Data records -
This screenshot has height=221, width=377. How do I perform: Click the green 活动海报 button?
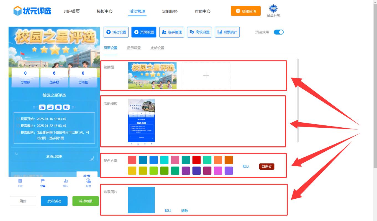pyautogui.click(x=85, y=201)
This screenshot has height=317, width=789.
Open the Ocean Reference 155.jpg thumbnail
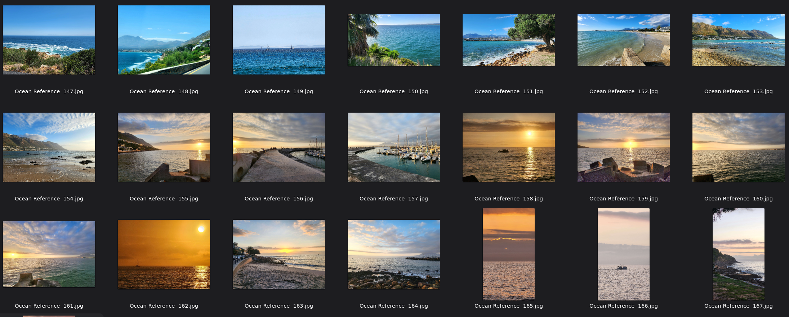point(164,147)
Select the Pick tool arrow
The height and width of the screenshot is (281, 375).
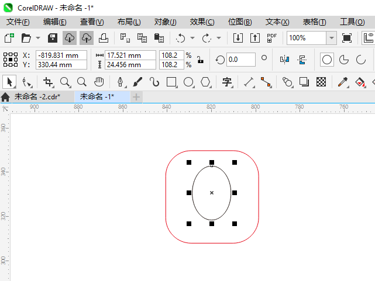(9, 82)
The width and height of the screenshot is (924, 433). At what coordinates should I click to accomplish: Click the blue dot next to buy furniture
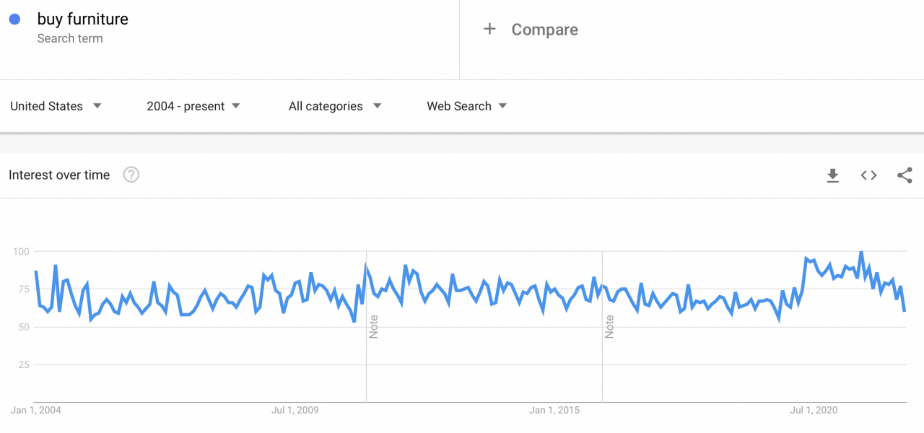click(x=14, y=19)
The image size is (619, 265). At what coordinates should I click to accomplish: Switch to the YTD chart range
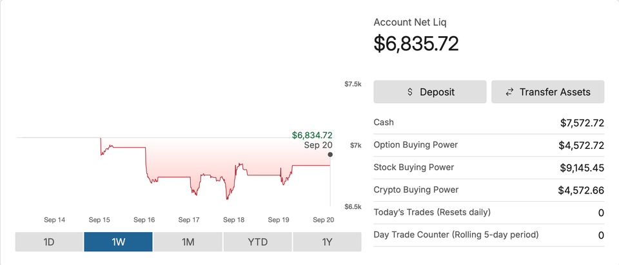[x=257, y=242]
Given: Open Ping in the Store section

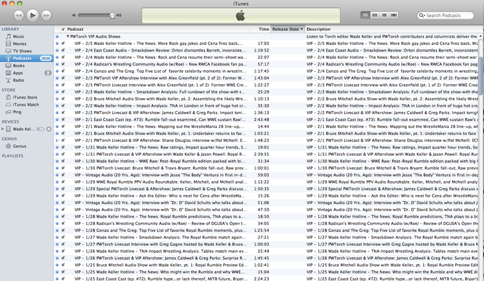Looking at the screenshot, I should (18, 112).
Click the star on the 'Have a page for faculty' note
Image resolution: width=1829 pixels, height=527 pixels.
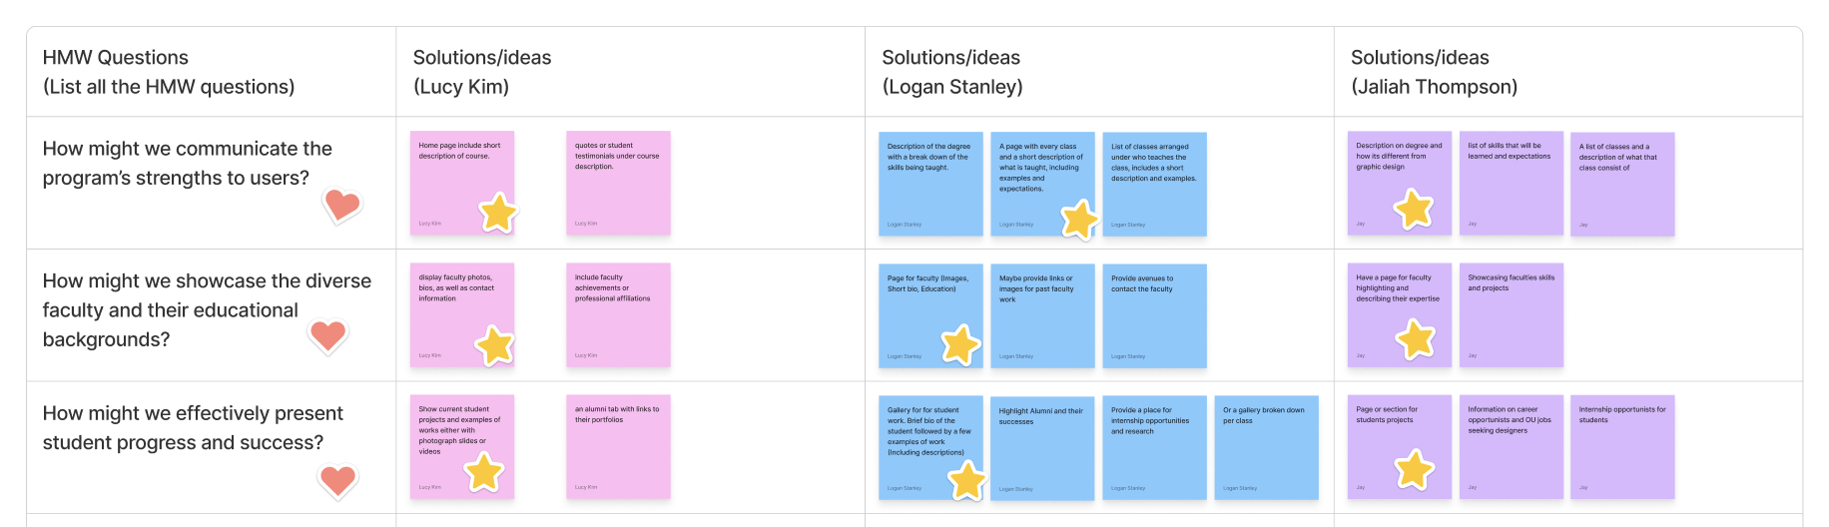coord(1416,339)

--

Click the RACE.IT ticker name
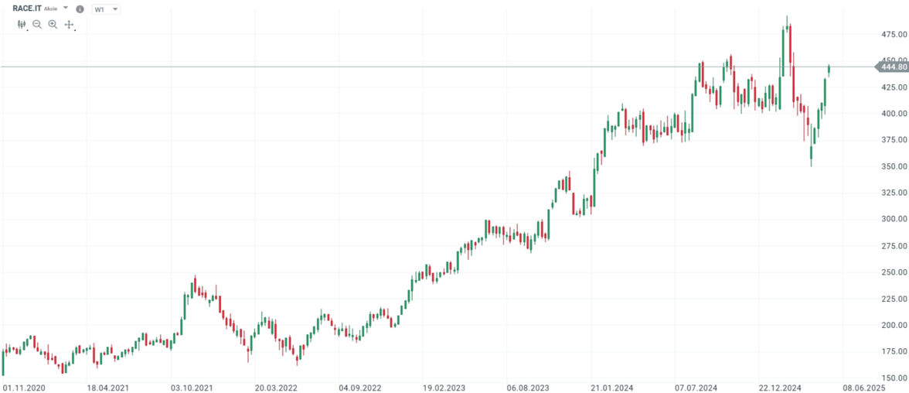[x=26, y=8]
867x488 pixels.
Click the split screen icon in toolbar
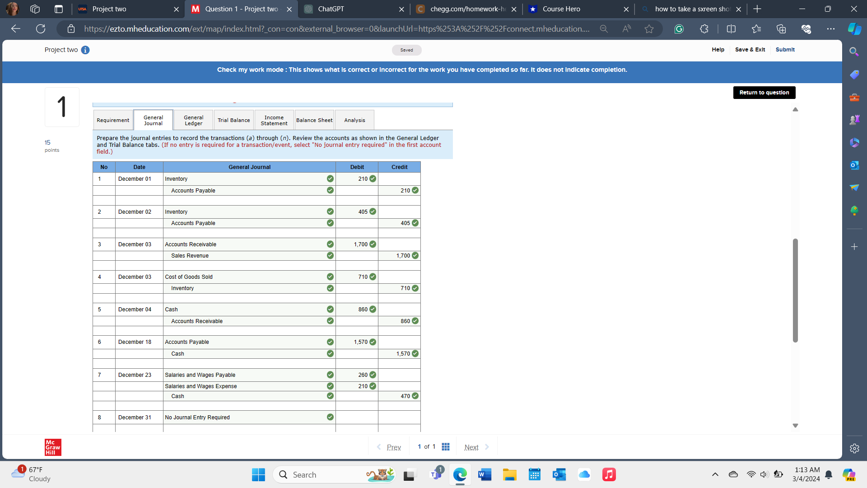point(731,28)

...

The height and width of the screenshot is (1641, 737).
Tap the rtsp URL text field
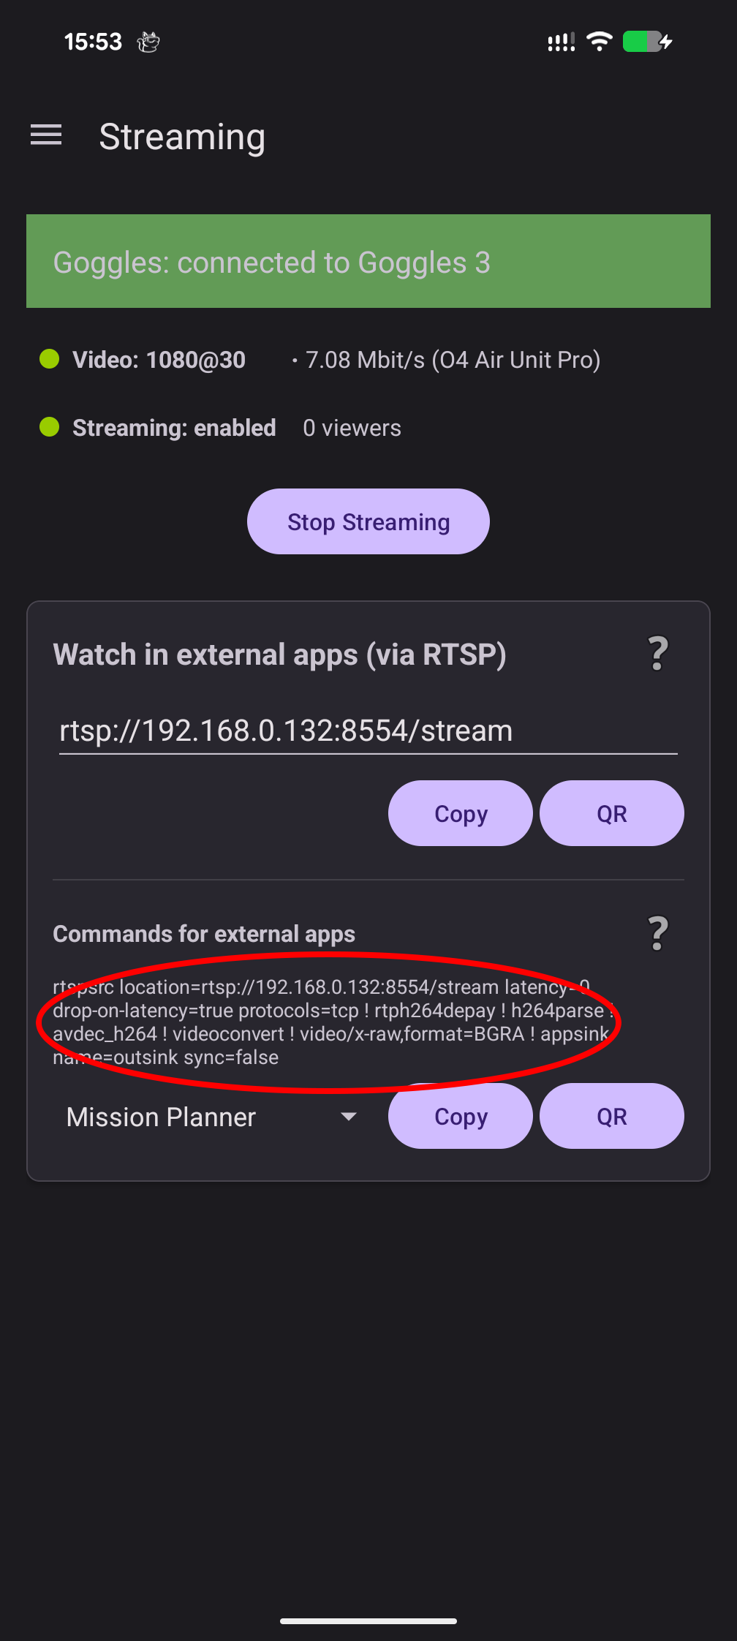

Exercise - Reproduce the data verbatim from the line with "The width and" to the line with "Looking at the", including both of those lines. Leave the pictures out of your answer.

Result of the exercise -
The width and height of the screenshot is (924, 433). At what coordinates should I click to accomplish: Click the blue dot next to buy furniture
click(x=14, y=19)
The image size is (619, 265). At what coordinates should I click to accomplish: Switch to the YTD chart range
[x=257, y=242]
Given: Open Ping in the Store section

Looking at the screenshot, I should (18, 112).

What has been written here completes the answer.